## Study questions
**A.** In the text about a London trip, write out the part that opens with the words containing "As many of you" and closes with "more than $55.00.".
**B.** Render this sentence from the text about a London trip in Spanish: "So while it is a financially challenging time for American tourists in Europe, it is a good time for American exporters."
[Exercise text — start]
November 30, 2007 - Impressions from Across the Atlantic

As many of you know, I do enjoy traveling. I find it to be very educational and I am fortunate enough to have a job that allows me to do a great deal of traveling. A few days ago, my wife and I made a quick four-day trip to London; let me share some of my impressions.

First of all, I learned first hand, the impact of a weak dollar on an American tourist. When I went to the exchange window to exchange dollars for pounds, I gave the teller US$200.00; she gave me back about 87BP (British Pounds). That meant when you checked the price of an item in a store or the price of a meal on a restaurant menu, you had to more than double the pound price to realize what it was costing in American dollars. Breakfast at one hotel, 24 BP; in US dollars, that breakfast cost more than $55.00.

So while it is a financially challenging time for American tourists in Europe, it is a good time for American exporters. A weak dollar definitely gives us a competitive advantage in the world market, particularly in agricultural products like grains and soybeans.
[Exercise text — finish]
[Information given — start]
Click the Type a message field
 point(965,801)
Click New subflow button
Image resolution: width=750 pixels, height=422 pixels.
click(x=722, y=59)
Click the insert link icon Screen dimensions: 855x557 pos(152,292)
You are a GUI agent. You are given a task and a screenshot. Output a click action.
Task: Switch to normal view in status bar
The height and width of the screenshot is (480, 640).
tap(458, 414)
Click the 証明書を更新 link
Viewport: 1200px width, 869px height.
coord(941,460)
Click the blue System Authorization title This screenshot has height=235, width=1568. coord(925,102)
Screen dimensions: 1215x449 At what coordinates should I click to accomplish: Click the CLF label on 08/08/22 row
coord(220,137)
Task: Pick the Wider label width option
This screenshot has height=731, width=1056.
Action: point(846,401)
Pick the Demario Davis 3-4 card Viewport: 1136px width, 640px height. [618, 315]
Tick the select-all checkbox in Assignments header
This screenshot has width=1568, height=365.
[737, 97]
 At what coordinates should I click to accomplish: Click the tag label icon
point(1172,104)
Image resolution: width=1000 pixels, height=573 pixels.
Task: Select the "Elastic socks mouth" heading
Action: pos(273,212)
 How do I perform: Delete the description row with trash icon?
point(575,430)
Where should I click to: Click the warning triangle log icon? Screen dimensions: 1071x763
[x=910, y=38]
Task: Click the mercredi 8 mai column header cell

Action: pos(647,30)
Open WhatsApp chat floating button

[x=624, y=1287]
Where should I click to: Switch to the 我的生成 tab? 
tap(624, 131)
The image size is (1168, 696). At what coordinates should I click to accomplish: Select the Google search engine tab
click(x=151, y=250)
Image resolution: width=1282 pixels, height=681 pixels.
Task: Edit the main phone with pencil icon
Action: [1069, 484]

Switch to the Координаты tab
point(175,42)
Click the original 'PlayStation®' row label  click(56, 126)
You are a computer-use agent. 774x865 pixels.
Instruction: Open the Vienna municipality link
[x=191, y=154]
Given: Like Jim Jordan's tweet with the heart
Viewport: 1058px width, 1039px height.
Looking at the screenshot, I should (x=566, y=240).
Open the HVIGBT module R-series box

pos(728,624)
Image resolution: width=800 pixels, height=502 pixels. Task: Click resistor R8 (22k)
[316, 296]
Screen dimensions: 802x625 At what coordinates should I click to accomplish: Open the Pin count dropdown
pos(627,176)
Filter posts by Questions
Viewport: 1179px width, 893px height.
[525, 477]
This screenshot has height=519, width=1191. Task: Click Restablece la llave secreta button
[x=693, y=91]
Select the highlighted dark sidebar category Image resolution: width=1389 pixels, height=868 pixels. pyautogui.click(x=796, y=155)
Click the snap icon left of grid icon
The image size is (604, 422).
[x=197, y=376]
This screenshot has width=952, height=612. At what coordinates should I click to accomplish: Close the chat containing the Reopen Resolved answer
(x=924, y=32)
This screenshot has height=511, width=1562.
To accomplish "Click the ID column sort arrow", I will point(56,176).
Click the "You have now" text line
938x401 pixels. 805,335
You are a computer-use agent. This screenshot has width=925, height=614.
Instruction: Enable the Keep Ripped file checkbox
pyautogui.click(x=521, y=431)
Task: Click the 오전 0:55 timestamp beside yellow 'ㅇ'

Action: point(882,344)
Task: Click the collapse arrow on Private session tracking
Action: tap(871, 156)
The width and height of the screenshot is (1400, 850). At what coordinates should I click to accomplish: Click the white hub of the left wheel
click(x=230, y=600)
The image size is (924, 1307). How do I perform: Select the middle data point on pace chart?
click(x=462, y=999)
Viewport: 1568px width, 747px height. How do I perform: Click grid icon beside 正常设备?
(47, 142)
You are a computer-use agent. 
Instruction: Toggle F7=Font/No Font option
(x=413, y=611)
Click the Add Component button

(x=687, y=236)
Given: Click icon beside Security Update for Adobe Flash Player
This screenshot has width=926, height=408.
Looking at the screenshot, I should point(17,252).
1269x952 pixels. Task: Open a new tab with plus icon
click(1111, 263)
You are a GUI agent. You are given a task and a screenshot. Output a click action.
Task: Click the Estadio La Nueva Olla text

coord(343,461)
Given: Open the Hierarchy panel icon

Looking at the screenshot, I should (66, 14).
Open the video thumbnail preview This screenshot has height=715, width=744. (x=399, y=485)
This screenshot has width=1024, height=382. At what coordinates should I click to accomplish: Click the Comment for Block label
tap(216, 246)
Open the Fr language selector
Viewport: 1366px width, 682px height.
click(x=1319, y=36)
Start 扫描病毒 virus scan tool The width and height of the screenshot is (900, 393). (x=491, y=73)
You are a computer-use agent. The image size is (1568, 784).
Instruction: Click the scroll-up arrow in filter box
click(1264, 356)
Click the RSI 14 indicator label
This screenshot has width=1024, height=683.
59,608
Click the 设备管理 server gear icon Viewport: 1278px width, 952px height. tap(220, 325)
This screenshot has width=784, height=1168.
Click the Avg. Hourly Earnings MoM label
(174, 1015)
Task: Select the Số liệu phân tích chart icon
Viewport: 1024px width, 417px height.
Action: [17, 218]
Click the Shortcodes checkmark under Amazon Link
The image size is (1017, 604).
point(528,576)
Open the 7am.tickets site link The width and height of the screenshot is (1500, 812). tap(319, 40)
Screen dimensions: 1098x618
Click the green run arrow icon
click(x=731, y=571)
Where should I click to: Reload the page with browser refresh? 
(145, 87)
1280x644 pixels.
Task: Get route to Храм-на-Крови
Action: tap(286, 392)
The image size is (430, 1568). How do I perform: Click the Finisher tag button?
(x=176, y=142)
[Information given — finish]
## Numbered responses
**A.**
As many of you know, I do enjoy traveling. I find it to be very educational and I am fortunate enough to have a job that allows me to do a great deal of traveling. A few days ago, my wife and I made a quick four-day trip to London; let me share some of my impressions.

First of all, I learned first hand, the impact of a weak dollar on an American tourist. When I went to the exchange window to exchange dollars for pounds, I gave the teller US$200.00; she gave me back about 87BP (British Pounds). That meant when you checked the price of an item in a store or the price of a meal on a restaurant menu, you had to more than double the pound price to realize what it was costing in American dollars. Breakfast at one hotel, 24 BP; in US dollars, that breakfast cost more than $55.00.

**B.** Así que, aunque es un momento económicamente difícil para los turistas estadounidenses en Europa, es un buen momento para los exportadores estadounidenses.